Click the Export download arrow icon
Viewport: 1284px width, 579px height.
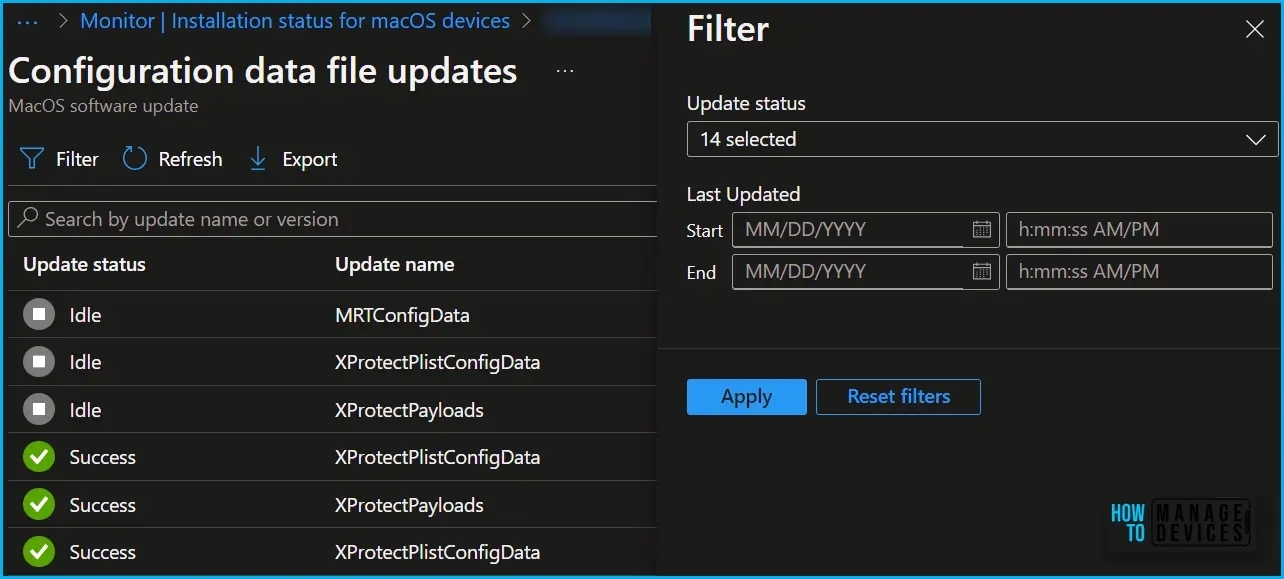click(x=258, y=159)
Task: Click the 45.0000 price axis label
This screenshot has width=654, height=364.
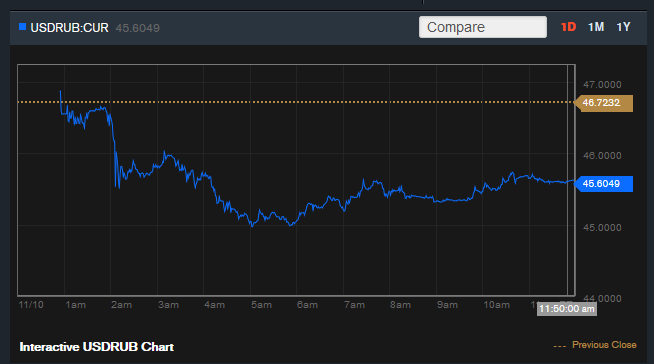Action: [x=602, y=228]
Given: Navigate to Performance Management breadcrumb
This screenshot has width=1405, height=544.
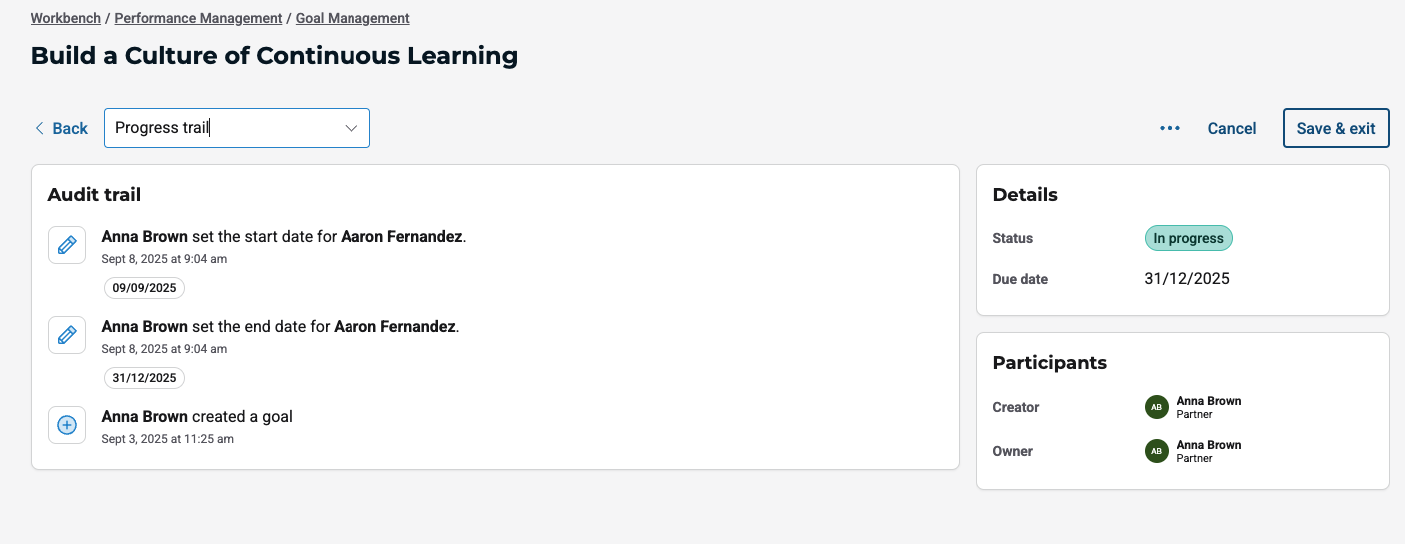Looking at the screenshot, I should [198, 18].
==========
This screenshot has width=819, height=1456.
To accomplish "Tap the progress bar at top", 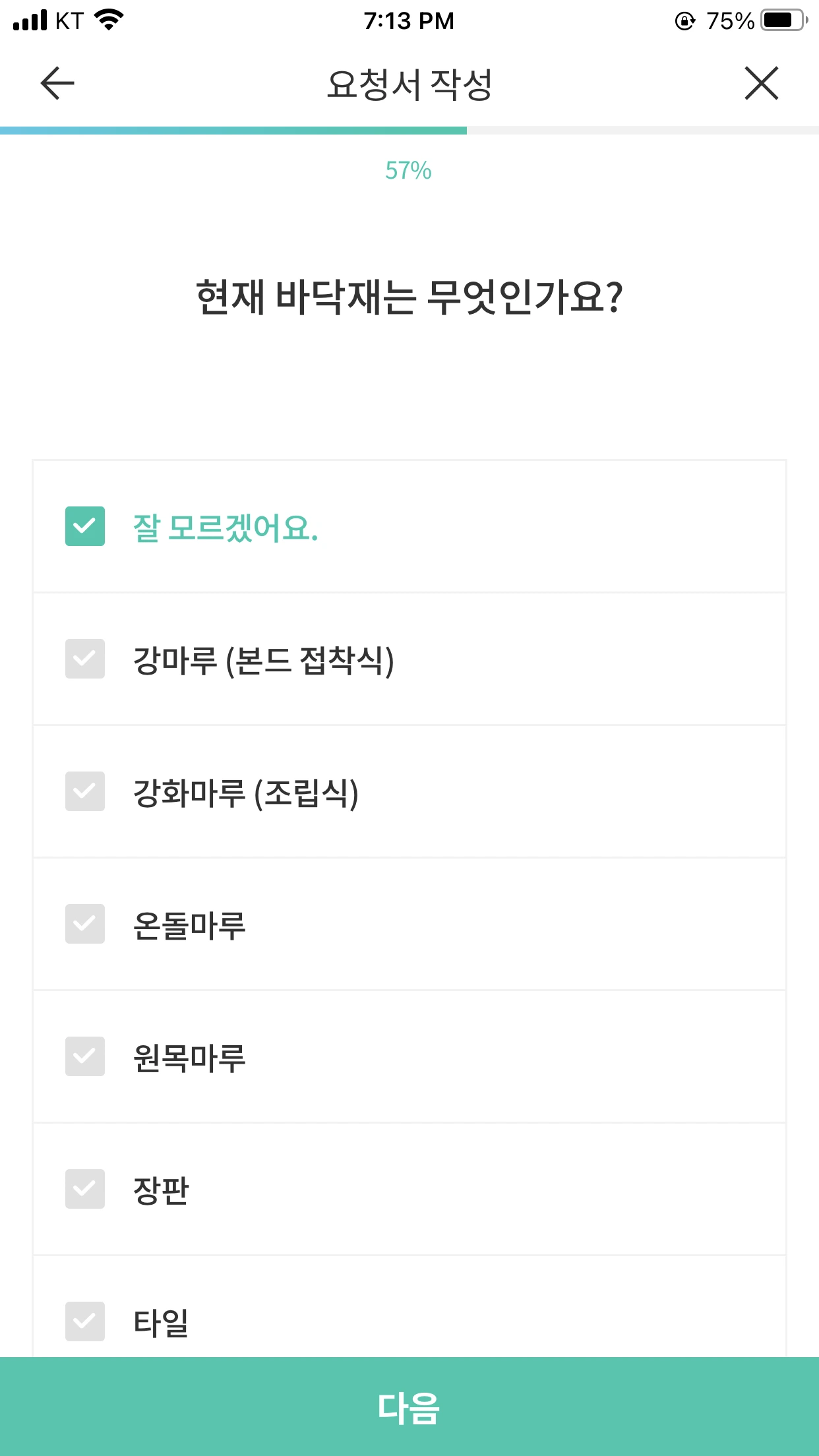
==========
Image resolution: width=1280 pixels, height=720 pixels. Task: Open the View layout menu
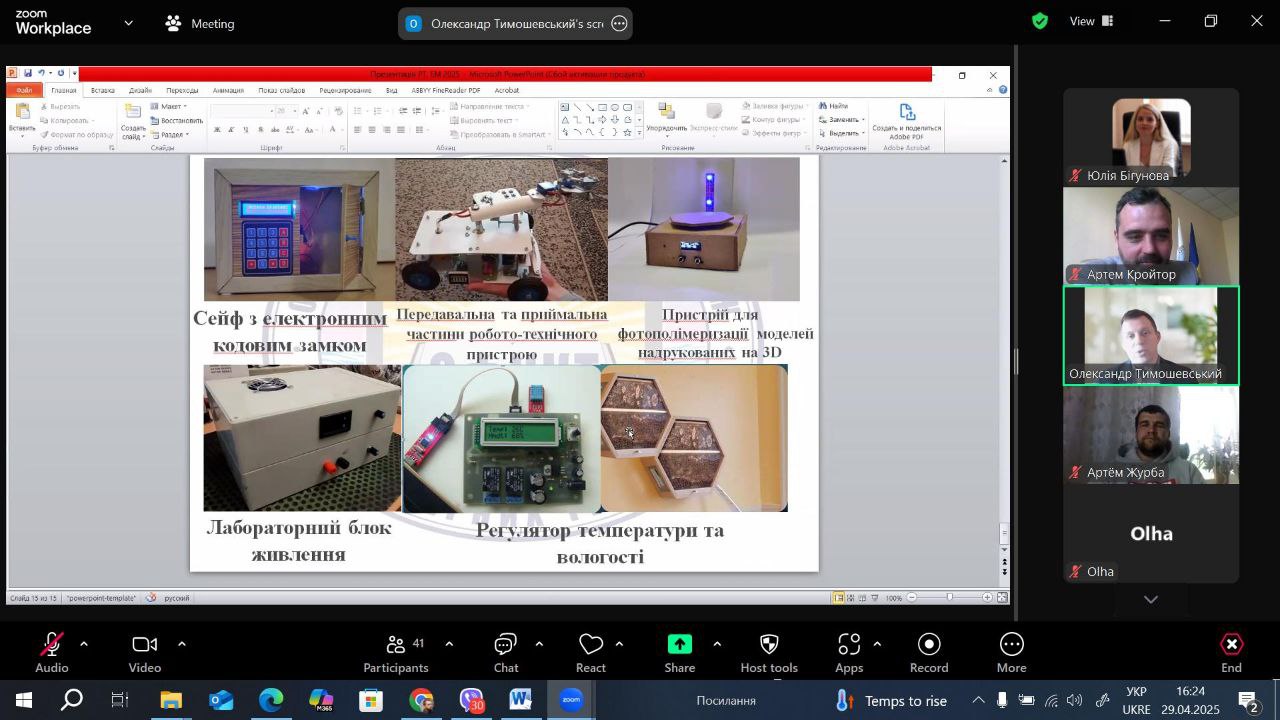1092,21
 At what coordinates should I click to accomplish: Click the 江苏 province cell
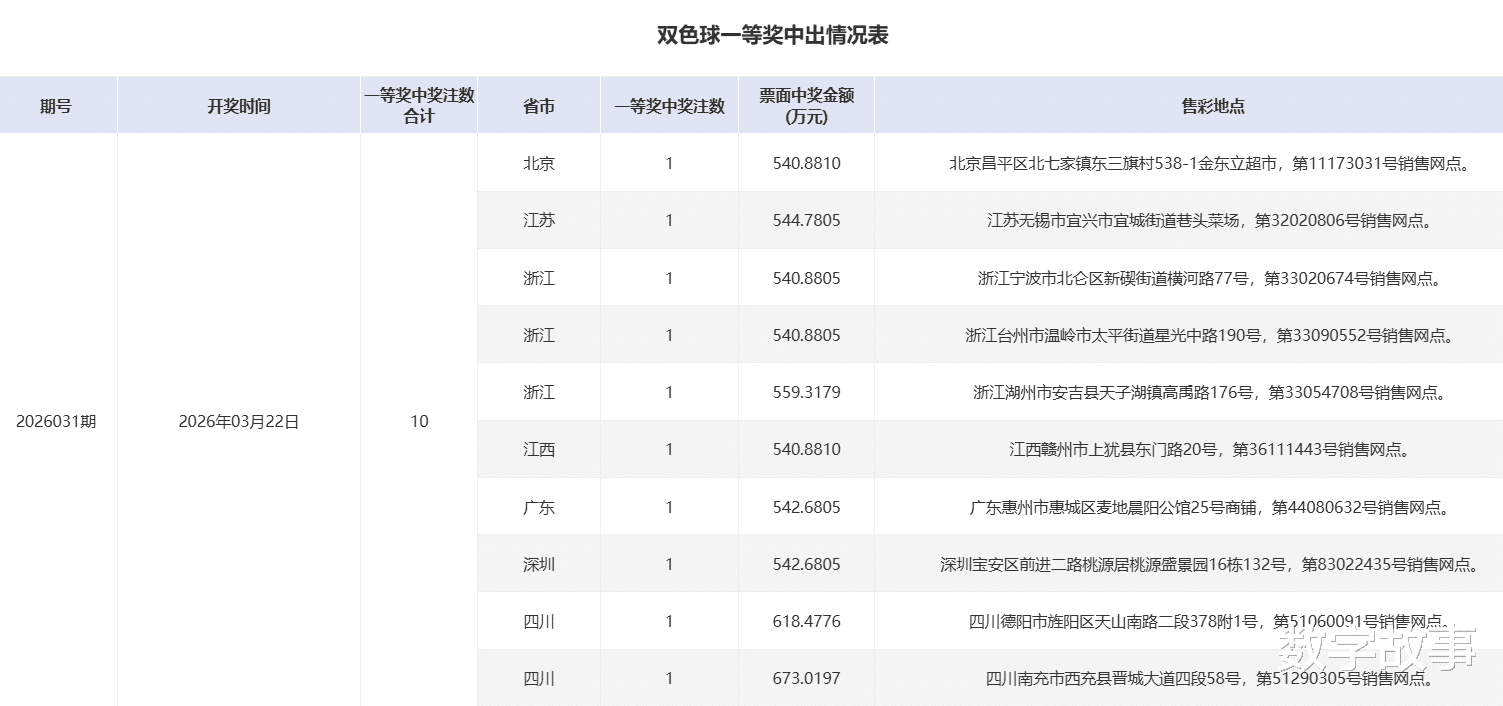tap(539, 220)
==========
Return word for word the lines of the listing above, starting at the line with "This screenshot has width=819, height=1456." and ending at the line with "the progress bar", both included. Pictures do not belong in the copy.

■ **EXERCISE SOLUTION**
This screenshot has width=819, height=1456.
To accomplish "Tap the progress bar at top", 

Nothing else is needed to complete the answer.